With no words added or dropped, transcribe the listing that follows.

=-=-=-=-=

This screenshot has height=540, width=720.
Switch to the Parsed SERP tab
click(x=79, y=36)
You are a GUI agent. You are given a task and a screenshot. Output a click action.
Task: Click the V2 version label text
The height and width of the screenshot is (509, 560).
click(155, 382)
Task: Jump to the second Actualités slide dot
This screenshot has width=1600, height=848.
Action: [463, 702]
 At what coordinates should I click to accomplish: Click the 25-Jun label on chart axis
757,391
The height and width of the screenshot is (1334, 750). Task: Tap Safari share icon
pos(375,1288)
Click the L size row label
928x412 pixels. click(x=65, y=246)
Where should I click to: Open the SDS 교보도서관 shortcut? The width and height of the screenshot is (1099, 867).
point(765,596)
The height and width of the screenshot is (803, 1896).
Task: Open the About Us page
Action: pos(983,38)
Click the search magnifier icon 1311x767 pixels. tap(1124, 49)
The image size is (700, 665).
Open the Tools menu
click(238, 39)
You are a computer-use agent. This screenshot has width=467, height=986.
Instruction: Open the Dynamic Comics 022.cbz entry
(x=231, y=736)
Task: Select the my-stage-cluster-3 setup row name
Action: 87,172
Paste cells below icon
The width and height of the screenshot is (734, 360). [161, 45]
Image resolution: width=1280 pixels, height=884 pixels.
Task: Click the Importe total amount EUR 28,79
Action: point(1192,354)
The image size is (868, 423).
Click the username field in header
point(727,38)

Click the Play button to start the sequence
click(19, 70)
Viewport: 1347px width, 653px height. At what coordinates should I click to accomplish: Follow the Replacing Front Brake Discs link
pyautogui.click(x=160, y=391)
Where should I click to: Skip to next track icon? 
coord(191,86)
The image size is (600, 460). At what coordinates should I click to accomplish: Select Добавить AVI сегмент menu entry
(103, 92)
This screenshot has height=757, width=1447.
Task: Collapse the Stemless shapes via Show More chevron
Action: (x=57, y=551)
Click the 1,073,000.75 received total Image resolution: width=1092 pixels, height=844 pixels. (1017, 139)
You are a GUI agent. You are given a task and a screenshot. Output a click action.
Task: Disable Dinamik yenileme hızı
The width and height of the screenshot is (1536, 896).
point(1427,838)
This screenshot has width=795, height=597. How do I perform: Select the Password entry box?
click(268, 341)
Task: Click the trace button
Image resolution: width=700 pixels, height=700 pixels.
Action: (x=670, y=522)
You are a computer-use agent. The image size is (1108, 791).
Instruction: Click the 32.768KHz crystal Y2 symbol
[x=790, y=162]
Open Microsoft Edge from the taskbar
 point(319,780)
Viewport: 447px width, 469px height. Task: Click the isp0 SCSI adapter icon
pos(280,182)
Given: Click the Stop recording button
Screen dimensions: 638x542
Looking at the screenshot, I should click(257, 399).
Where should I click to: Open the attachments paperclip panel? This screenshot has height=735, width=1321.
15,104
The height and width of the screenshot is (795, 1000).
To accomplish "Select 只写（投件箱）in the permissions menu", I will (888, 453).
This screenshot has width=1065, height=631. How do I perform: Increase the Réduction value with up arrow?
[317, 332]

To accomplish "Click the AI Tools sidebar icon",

=-=-=-=-=

| Expected answer |
This screenshot has height=540, width=720.
Switch to the Parsed SERP tab
click(x=79, y=36)
You are a GUI agent. You are given a task and a screenshot. Output a click action.
Task: Click the V2 version label text
The height and width of the screenshot is (509, 560).
click(155, 382)
Task: Jump to the second Actualités slide dot
This screenshot has width=1600, height=848.
Action: [463, 702]
 At what coordinates should I click to accomplish: Click the 25-Jun label on chart axis
757,391
The height and width of the screenshot is (1334, 750). Task: Tap Safari share icon
pos(375,1288)
Click the L size row label
928x412 pixels. click(x=65, y=246)
Where should I click to: Open the SDS 교보도서관 shortcut? The width and height of the screenshot is (1099, 867).
point(765,596)
The height and width of the screenshot is (803, 1896).
Task: Open the About Us page
Action: pos(983,38)
Click the search magnifier icon 1311x767 pixels. tap(1124, 49)
The image size is (700, 665).
Open the Tools menu
click(238, 39)
You are a computer-use agent. This screenshot has width=467, height=986.
Instruction: Open the Dynamic Comics 022.cbz entry
(x=231, y=736)
Task: Select the my-stage-cluster-3 setup row name
Action: 87,172
Paste cells below icon
The width and height of the screenshot is (734, 360). [161, 45]
Image resolution: width=1280 pixels, height=884 pixels.
Task: Click the Importe total amount EUR 28,79
Action: point(1192,354)
The image size is (868, 423).
Click the username field in header
point(727,38)

Click the Play button to start the sequence
click(19, 70)
Viewport: 1347px width, 653px height. At what coordinates should I click to accomplish: Follow the Replacing Front Brake Discs link
pyautogui.click(x=160, y=391)
Where should I click to: Skip to next track icon? 
coord(191,86)
The image size is (600, 460). At what coordinates should I click to accomplish: Select Добавить AVI сегмент menu entry
(103, 92)
This screenshot has height=757, width=1447.
Task: Collapse the Stemless shapes via Show More chevron
Action: (x=57, y=551)
Click the 1,073,000.75 received total Image resolution: width=1092 pixels, height=844 pixels. (1017, 139)
You are a GUI agent. You are given a task and a screenshot. Output a click action.
Task: Disable Dinamik yenileme hızı
The width and height of the screenshot is (1536, 896).
point(1427,838)
This screenshot has width=795, height=597. How do I perform: Select the Password entry box?
click(268, 341)
Task: Click the trace button
Image resolution: width=700 pixels, height=700 pixels.
Action: (x=670, y=522)
You are a computer-use agent. The image size is (1108, 791).
Instruction: Click the 32.768KHz crystal Y2 symbol
[x=790, y=162]
Open Microsoft Edge from the taskbar
 point(319,780)
Viewport: 447px width, 469px height. Task: Click the isp0 SCSI adapter icon
pos(280,182)
Given: Click the Stop recording button
Screen dimensions: 638x542
Looking at the screenshot, I should click(257, 399).
Where should I click to: Open the attachments paperclip panel? This screenshot has height=735, width=1321.
15,104
The height and width of the screenshot is (795, 1000).
To accomplish "Select 只写（投件箱）in the permissions menu", I will (888, 453).
This screenshot has width=1065, height=631. How do I perform: Increase the Réduction value with up arrow?
[317, 332]

To accomplish "Click the AI Tools sidebar icon",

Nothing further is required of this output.